Repeat exactly the line with "You are a computer-use" and each line after it to the end of the data below; pictures stay out.

## Source data
*-*-*
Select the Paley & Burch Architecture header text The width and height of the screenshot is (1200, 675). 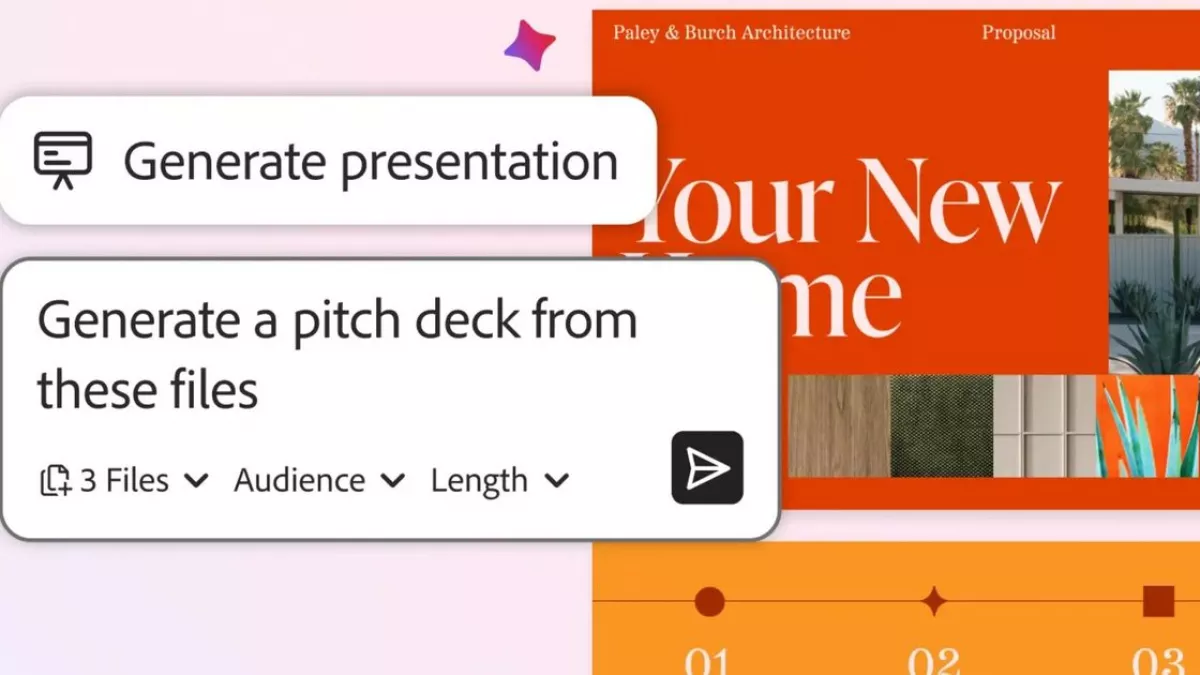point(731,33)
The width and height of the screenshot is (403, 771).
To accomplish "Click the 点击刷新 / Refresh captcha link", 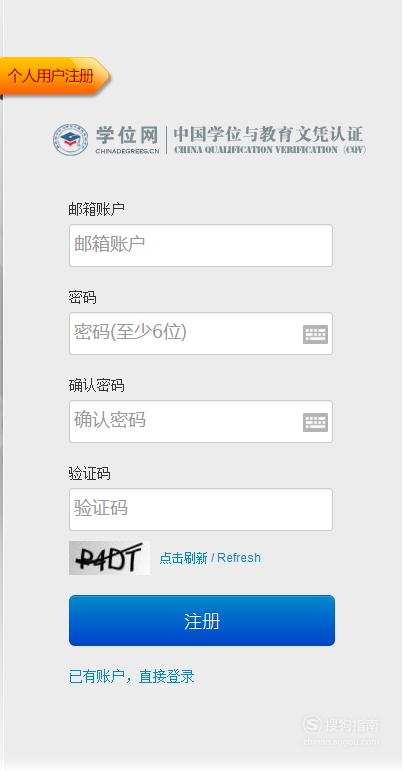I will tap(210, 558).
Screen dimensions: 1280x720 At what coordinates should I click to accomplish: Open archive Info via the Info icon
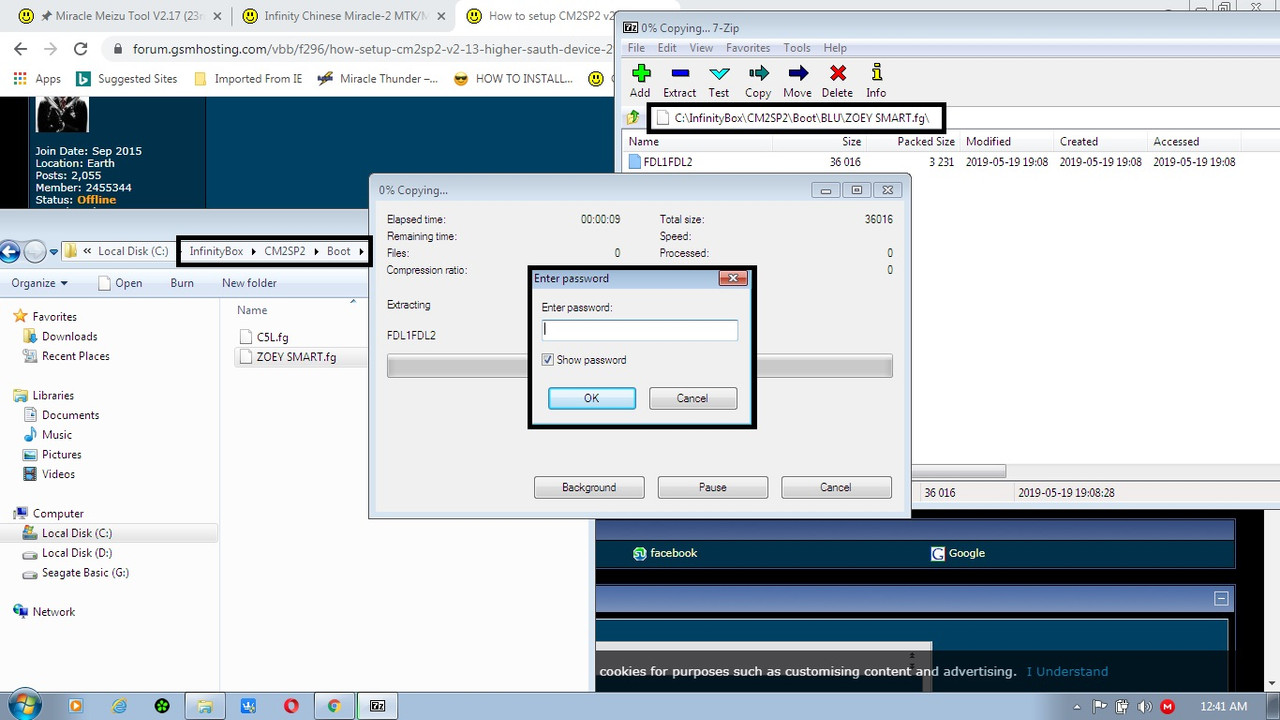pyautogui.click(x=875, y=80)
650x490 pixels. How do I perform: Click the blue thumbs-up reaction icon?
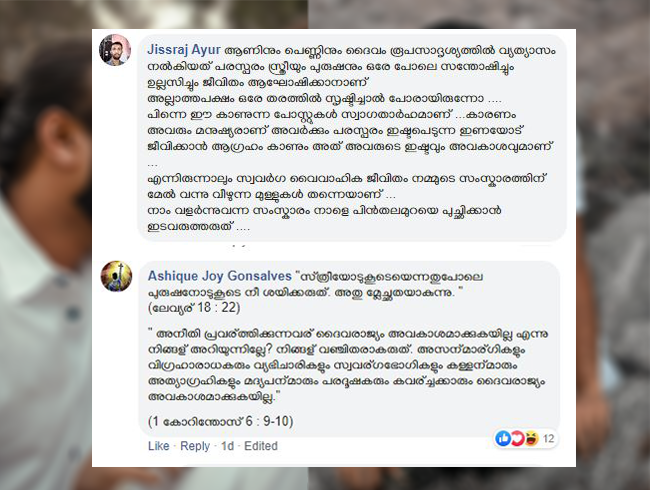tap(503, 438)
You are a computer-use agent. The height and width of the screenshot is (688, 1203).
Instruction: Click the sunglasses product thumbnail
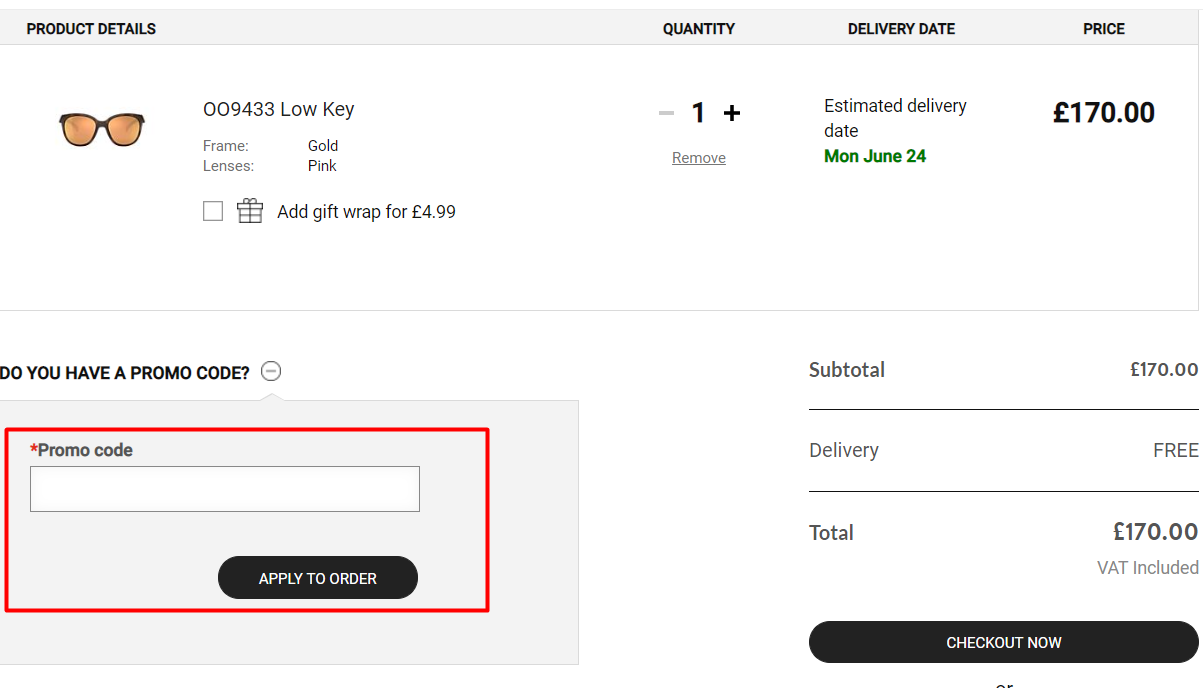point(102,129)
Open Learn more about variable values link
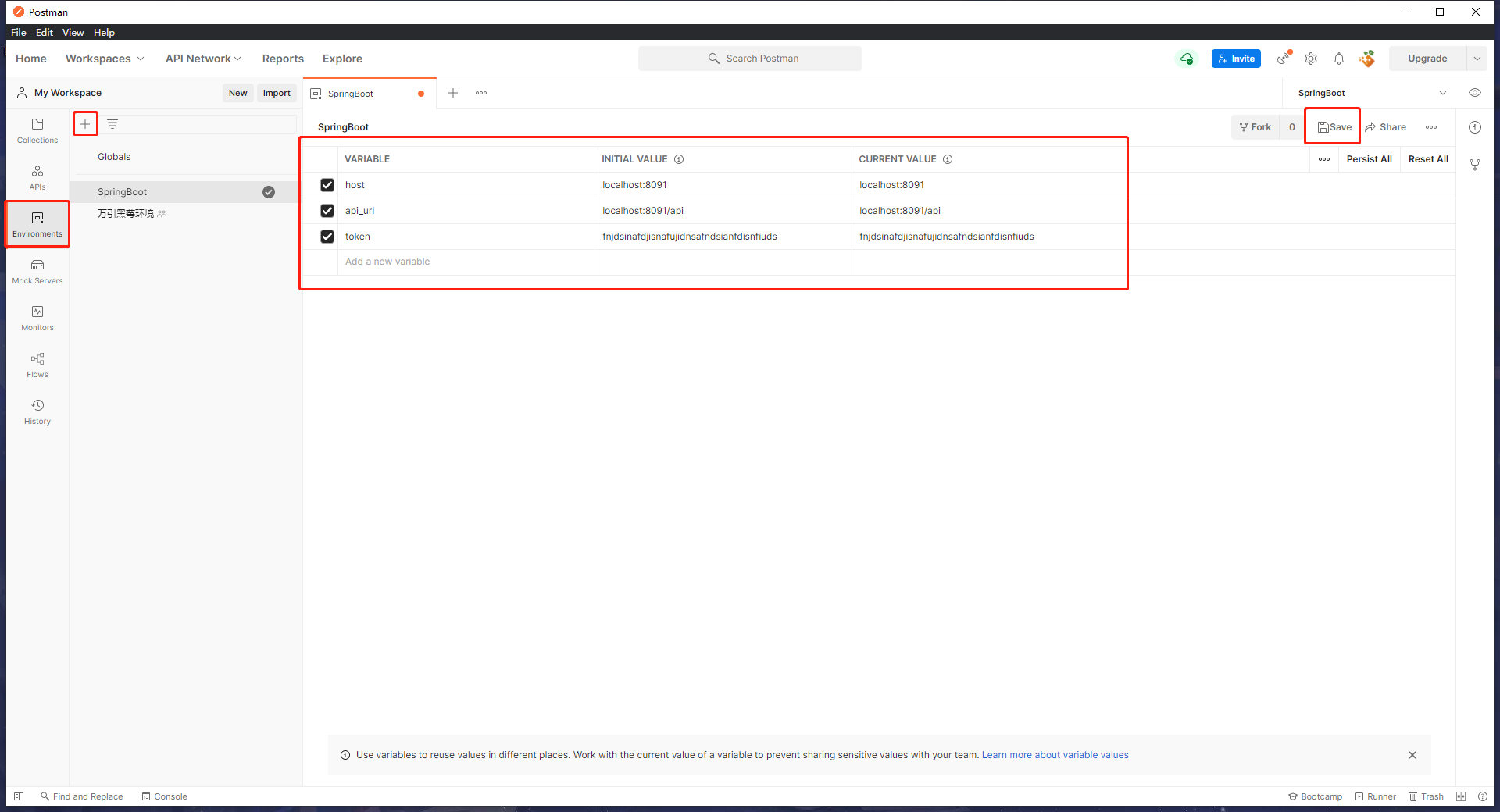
*-*-*
## Written response
You are a computer-use agent. The height and width of the screenshot is (688, 1203).
Instruction: Click the sunglasses product thumbnail
point(102,129)
Open Learn more about variable values link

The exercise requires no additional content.